Starting at the line containing "Task: Focus the Description text field" and ending at the last of the rows, copy those lines with "Description" replaced by "Summary". Leave everything else unchanged, and leave the pictures out.

┏━━

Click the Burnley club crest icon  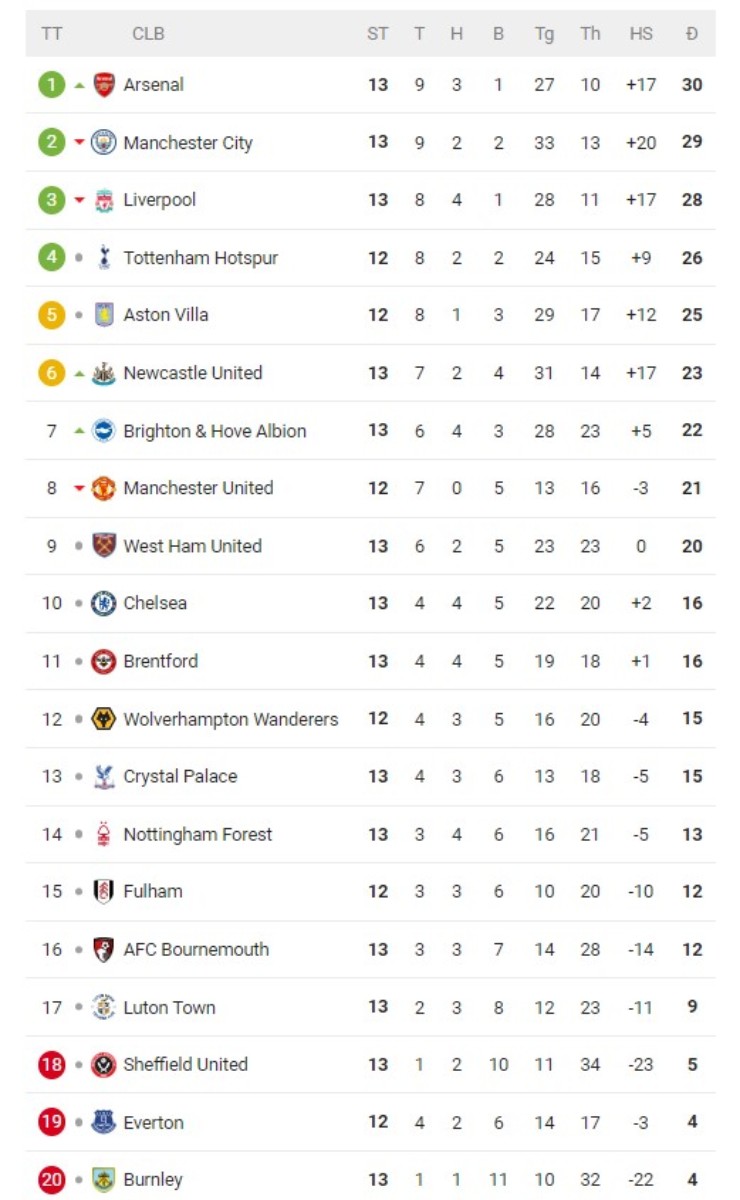click(104, 1180)
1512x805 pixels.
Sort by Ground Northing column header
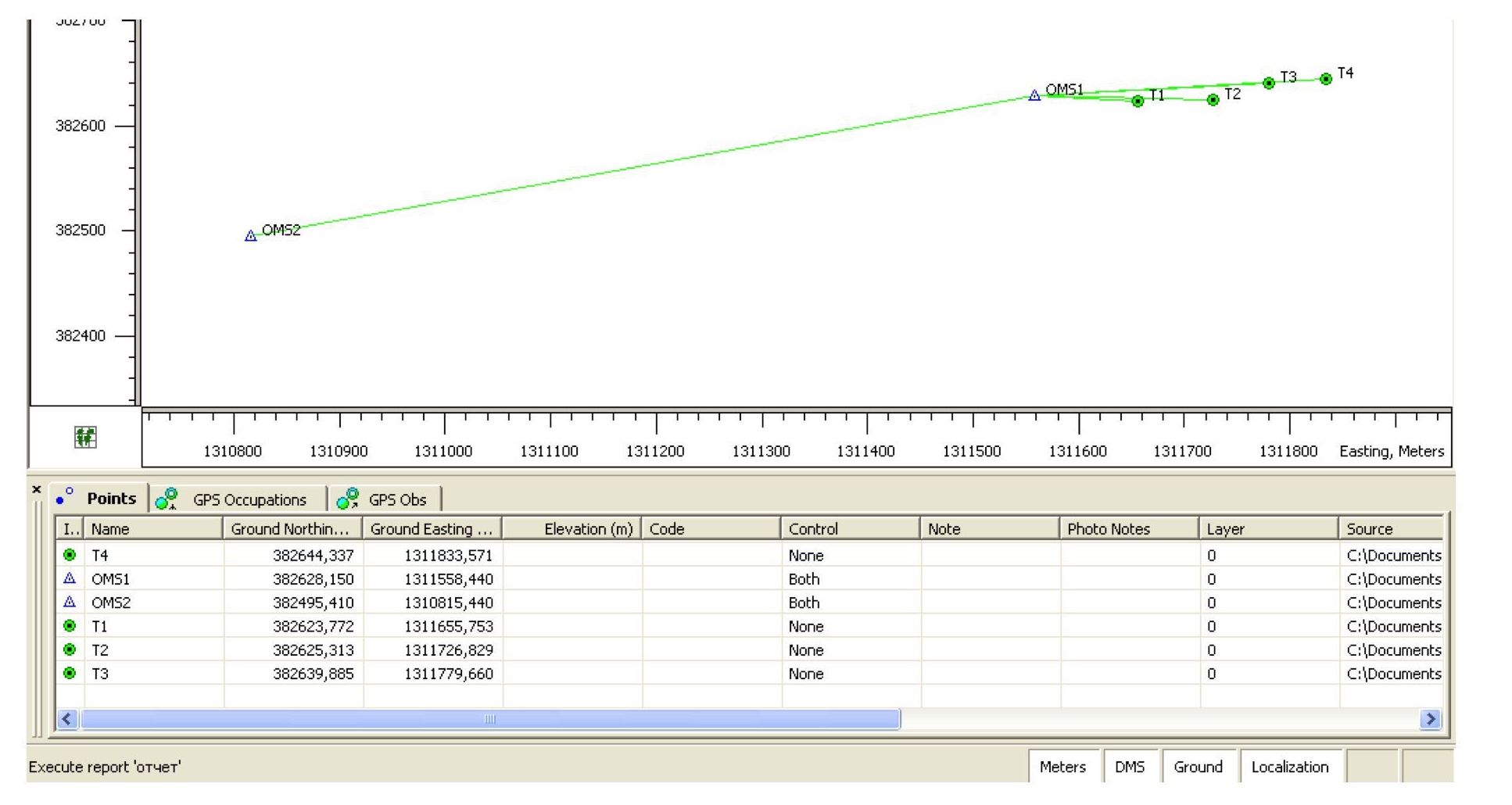click(292, 529)
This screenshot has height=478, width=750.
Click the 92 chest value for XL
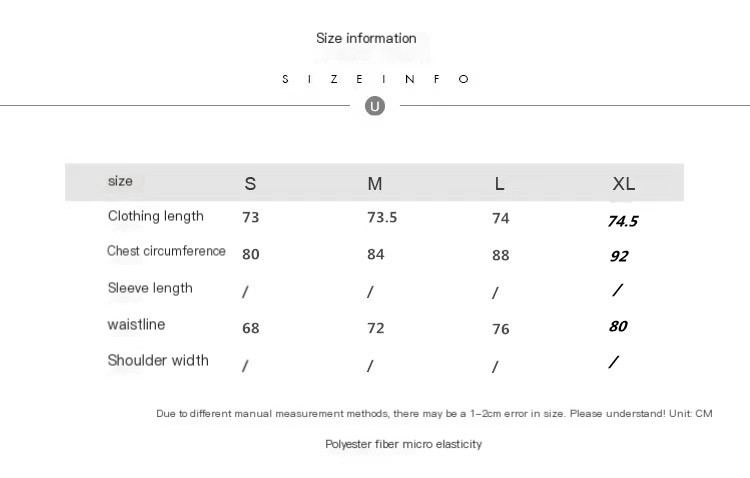[619, 256]
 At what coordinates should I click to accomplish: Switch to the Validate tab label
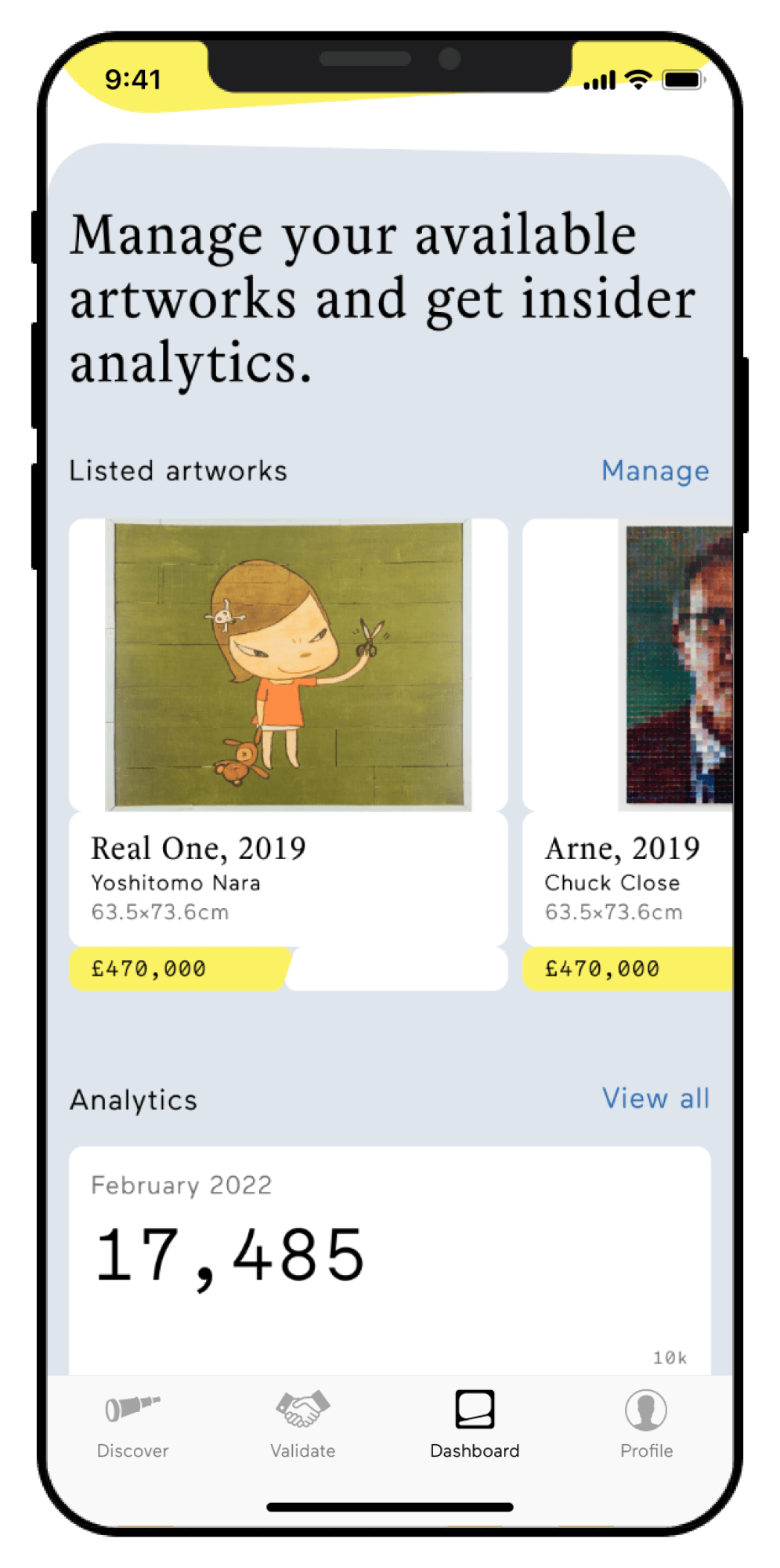point(303,1450)
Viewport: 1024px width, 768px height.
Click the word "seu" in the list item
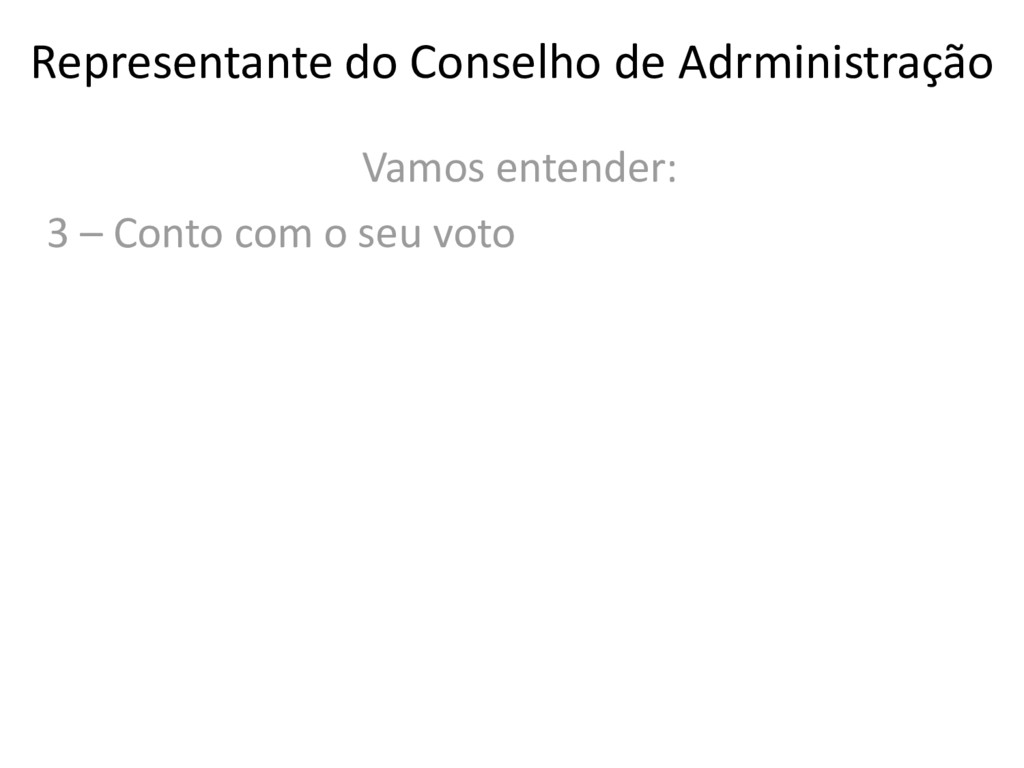pos(383,237)
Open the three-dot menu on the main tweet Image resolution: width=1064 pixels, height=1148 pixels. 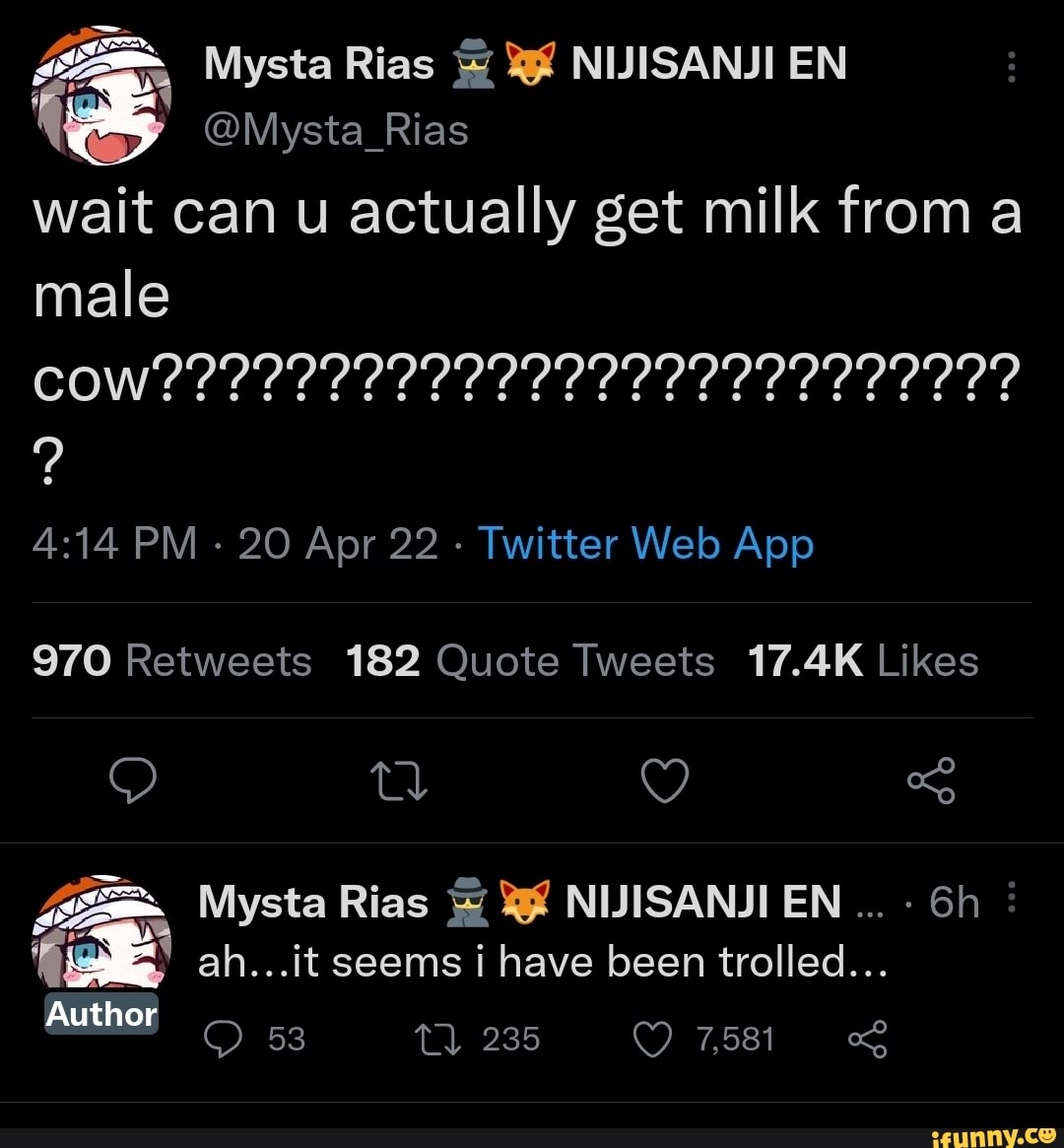point(1011,66)
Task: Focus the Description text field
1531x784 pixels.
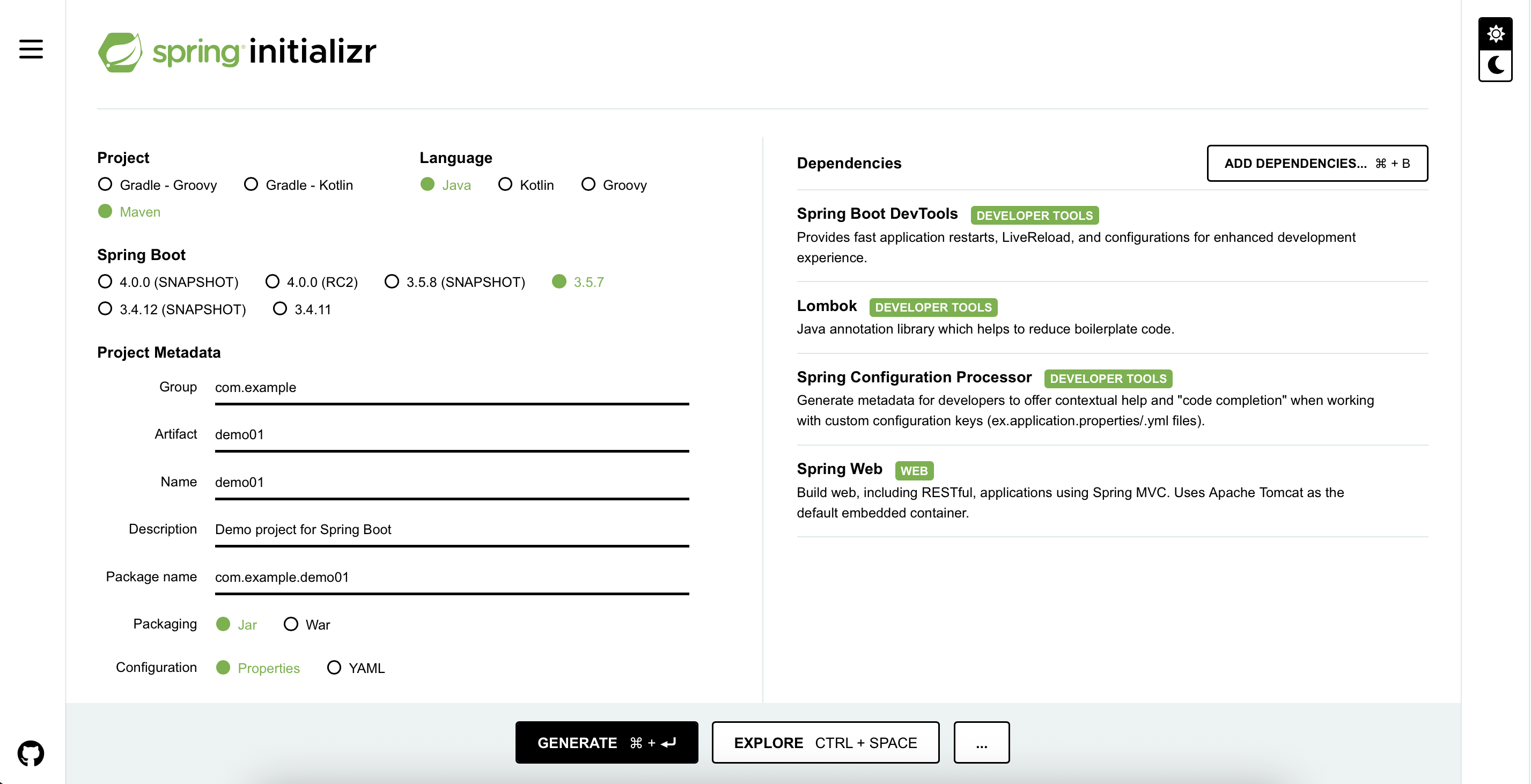Action: (452, 529)
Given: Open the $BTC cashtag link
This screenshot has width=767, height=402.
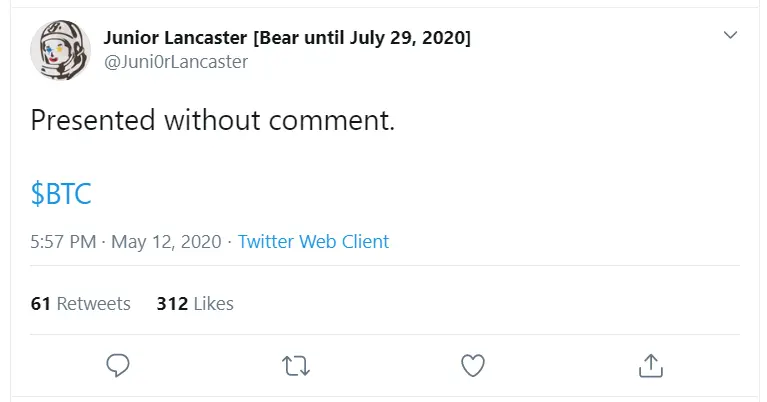Looking at the screenshot, I should [x=61, y=193].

┗━━

_RESPONSE TO THIS TASK_.
Task: Focus the Summary text field
1531x784 pixels.
Action: (452, 529)
Given: Open the $BTC cashtag link
This screenshot has width=767, height=402.
Looking at the screenshot, I should [x=61, y=193].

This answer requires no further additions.